This is the third of 10 columns written by Mary Jo Haverbeck and published on USAToday.com

It's A Week For Prodigies -- Meet Amy Stopford

Let's play field hockey Jeopardy. Answer: Amy Stopford of Hillsborough, N.C. Question: What is a definition of a field hockey prodigy?

Stopford, a 14-year-old, is the youngest member of the U.S. Under 19 team pushing her years ahead of her slightly older peers who are on the U.S. Under 16 team.

How unusual is this?

It's all neatly spelled out by the United States Field Hockey Association in a definition for membership in its elite team programs.

"To represent this country at the highest level requires as much patience and perseverance as skill and talent. As a result, earning a position on a US Field Hockey team is a highly competitive endeavor, and the process generally takes years of training and experience."

Apparently that doesn't apply to Amy, who only began playing when she was in fifth grade. "My mom showed me how to play on a field at a school close to our house," she recalls. "She had played high school field hockey and club field hockey, and because I was a very energetic, athletic child, she wanted to let me try a variety of different sports."

Way to go mom.

When she was 13, Stopford won the Joel Farrel Sportsmanship Award at the Junior Olympics. Last August she was named the Sport EuroTour Player of the Week.

As a ninth grader, Stopford played in the 1999 AAU Junior Olympic Games and earned a place on the Under 16 team.

She advanced through the USFHA Futures program all the way to "A" camp and, last summer, competed with the Under 19 squad in the Montreal Cup.

At an early age, Stopford was mastering the fundamentals of movement. "I used to take ballet and jazz outside of school and dance was my love. But, when I started to play field hockey, it compromised my time."

What really pushes Amy is the demands hockey makes on her. "There is a certain amount of speed and quickness in field hockey that forces you to be thinking at every moment," she says. "Anticipation is key when playing. I have always seemed to love having the challenge to try to think faster than the opponent and beating her this way."

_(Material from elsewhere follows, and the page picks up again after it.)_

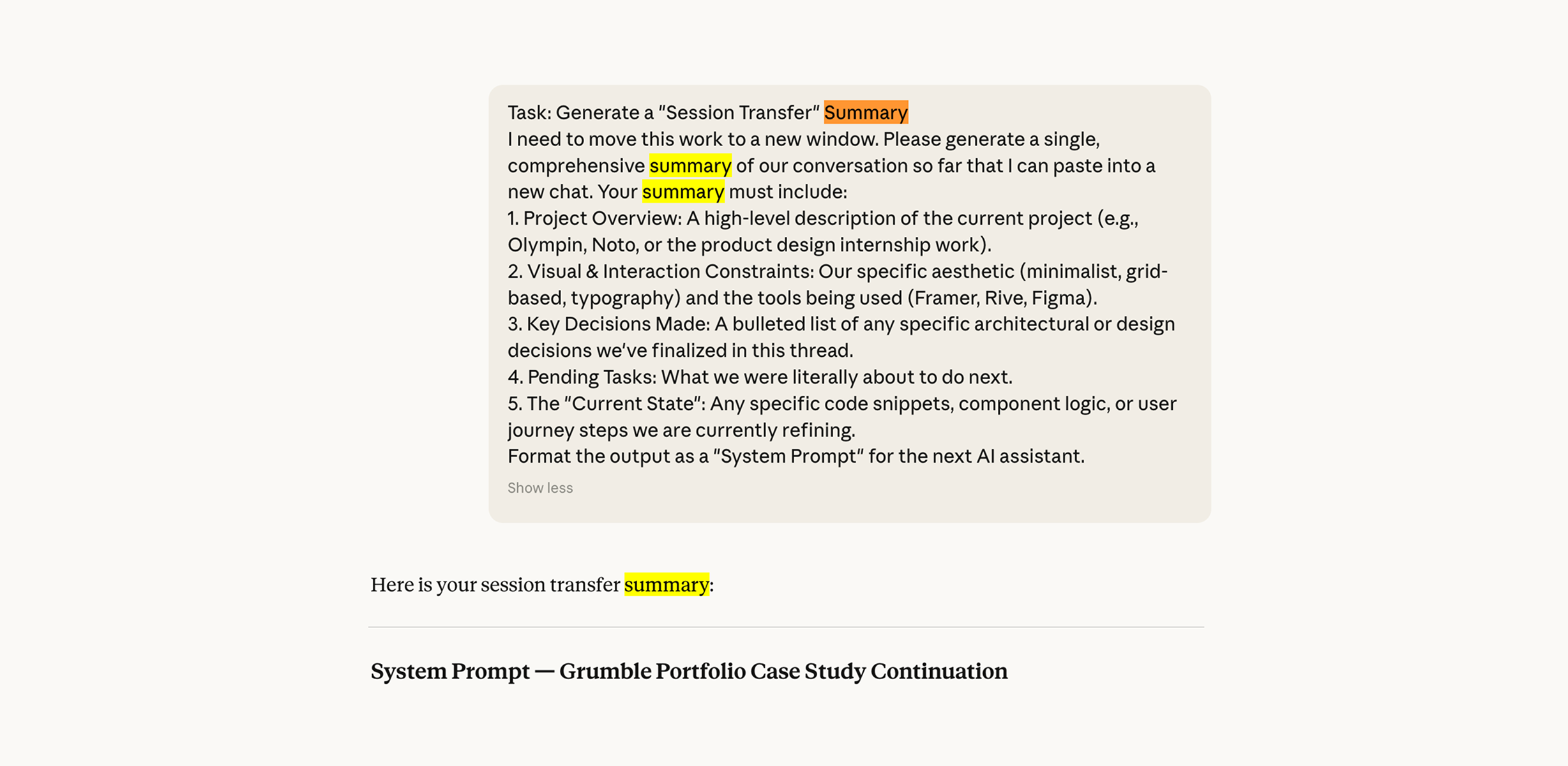This screenshot has width=1568, height=766.
Task: Click the Grumble Portfolio Case Study heading
Action: click(x=689, y=672)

Stopford's heroes are her teachers, friends and family, although she has some role models in athletics. "I look up to Leslie (Lyness) because when she gets injured or is tired, she seems to look past it and plays her heart out.

"I look up to Cindy (Werley) because she is so fluid and beautiful to watch and she knows how to score. And both of these players are just as nice as they can be."

This fall, Stopford is a 10th grader at Durham Academy in North Carolina. An honor student, she is her school's Female Athlete of the Year and was an all-state selection on Durham's state runner-up field hockey team last year.

Right now her interest is hockey but she says she enjoys it more when she's also playing another sport. In the spring, she turns to soccer and, in her limited free time, she plays tennis with her mom.

She's working her way back from a torn hamstring, an injury she sustained in Montreal, that has kept her out of action for three months.

"It's a struggle, trying to get through the weeks, because I have to wake up very early to go to physical therapy before school and then I go to practice in the afternoon and come home and do my homework while I'm exhausted.

"On top of this, I want to have a social life, and it is really hard to have that with all the other obligations I have."

But she somehow finds time to do it all. Here's why. "I get that amazing rush when I play. I don't exactly know how to describe it, but it's an energy that sends your drive to win soaring."

MEDALS: Hometown favorite Australia won the gold medal in Sydney at the Olympic Games with a 3-1 win over Argentina. The Aussies become the first women's team in Olympic hockey history to repeat as champions.

CAROLE: Carole Thate, the all-time leading scorer at James Madison with 116 goals and 268 points, scored a goal as the Netherlands defeated Spain in the bronze medal game. Thate lists winning the NCAA championship with the Dukes as one of her career highlights. She had played in two previous Olympic Games.

OPEN WIDE: The Newcastle Dentists Hockey Club in England represents the Dental School in IM field hockey competition at the University of Newcastle Upon Tyne. Links on the club's web site are opening and closing mouths.

UPSETS: Add St. Michael's to the list of spoilers in this free-for-all season. The Vermont-based school upset Bentley 2-1 ending the Falcons' 32-game conference win streak. And Wake Forest, upset winners over Division I champion Maryland, lost its first of the fall to ACC rival North Carolina 3-2 in Chapel Hill.

THAT'S ONE: Indiana earned its first win in its rejuvenated program blanking Bellarmine 4-0.